PASSAGE:

Welcome to snaggletooth’s online zine! We’re so glad that you’re here. We are really proud of the work featured in this issue, and we are honored to serve as a home for so many talented student artists.
This past year has been unlike any other. The pandemic has forced us to distance ourselves from our loved ones and each other. Many of us have felt the loss of a life during this year; all of us have felt the loss of hundreds of thousands of lives. The disproportionate number of COVID-related deaths among BIPOC populations, the surge in anti-Asian hate crimes, and the Black Lives Matter protests of last summer and fall have shined a critical spotlight on the historical & ongoing racism, colonialism, imperialism, and violence that shape and threaten the lives of so many. The reality that police officers across the U.S. murdered several other children and people of color in the same week that George Floyd’s killer was convicted makes it brutally clear that total abolition at the local, national, and global scale is the only imaginable future in which justice is realized.

WHAT THE EXERCISE ASKS:
Can you transcribe the zine welcome word for word, everything from "Welcome to snaggletooth’s" down to "talented student artists."? The material has no connection to the zine welcome.

SOURCE MATERIAL:
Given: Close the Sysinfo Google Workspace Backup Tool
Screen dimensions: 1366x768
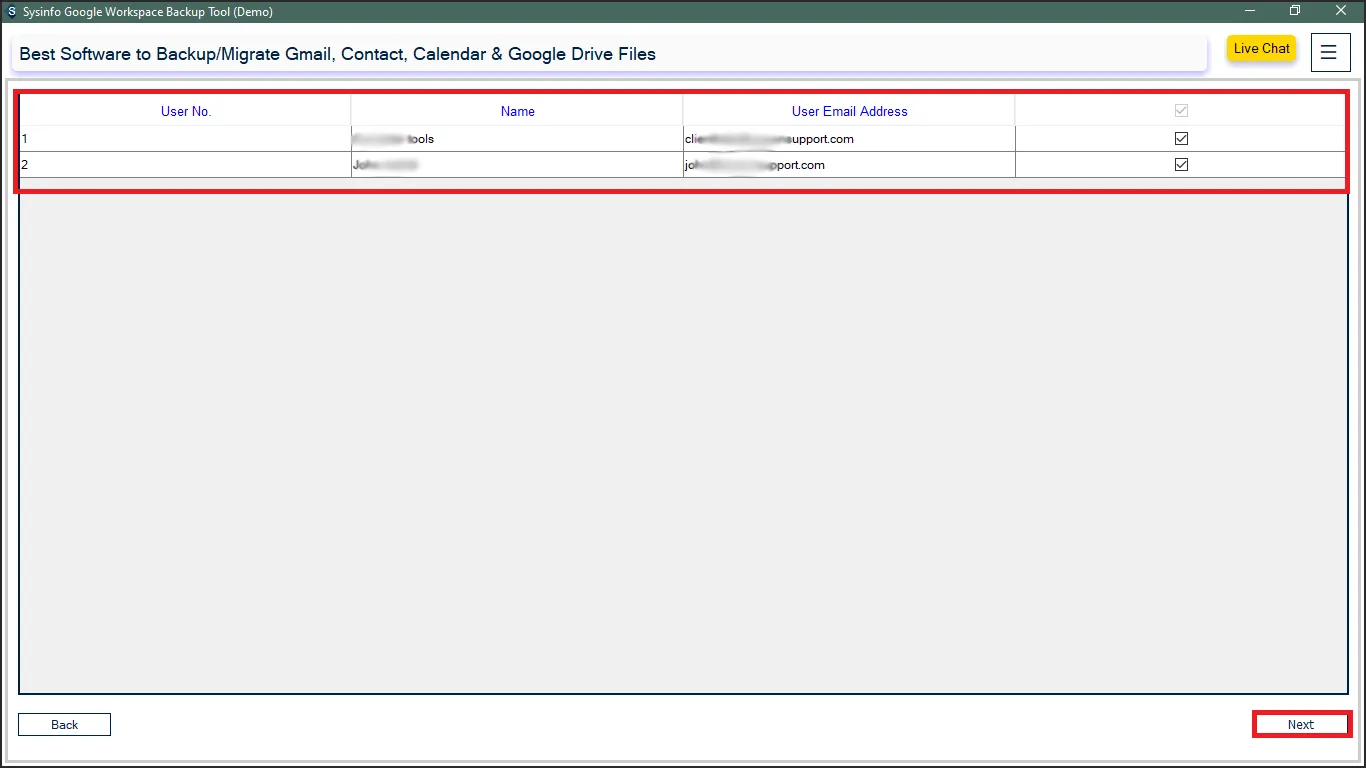Looking at the screenshot, I should pyautogui.click(x=1341, y=11).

RESULT:
Welcome to snaggletooth’s online zine! We’re so glad that you’re here. We are really proud of the work featured in this issue, and we are honored to serve as a home for so many talented student artists.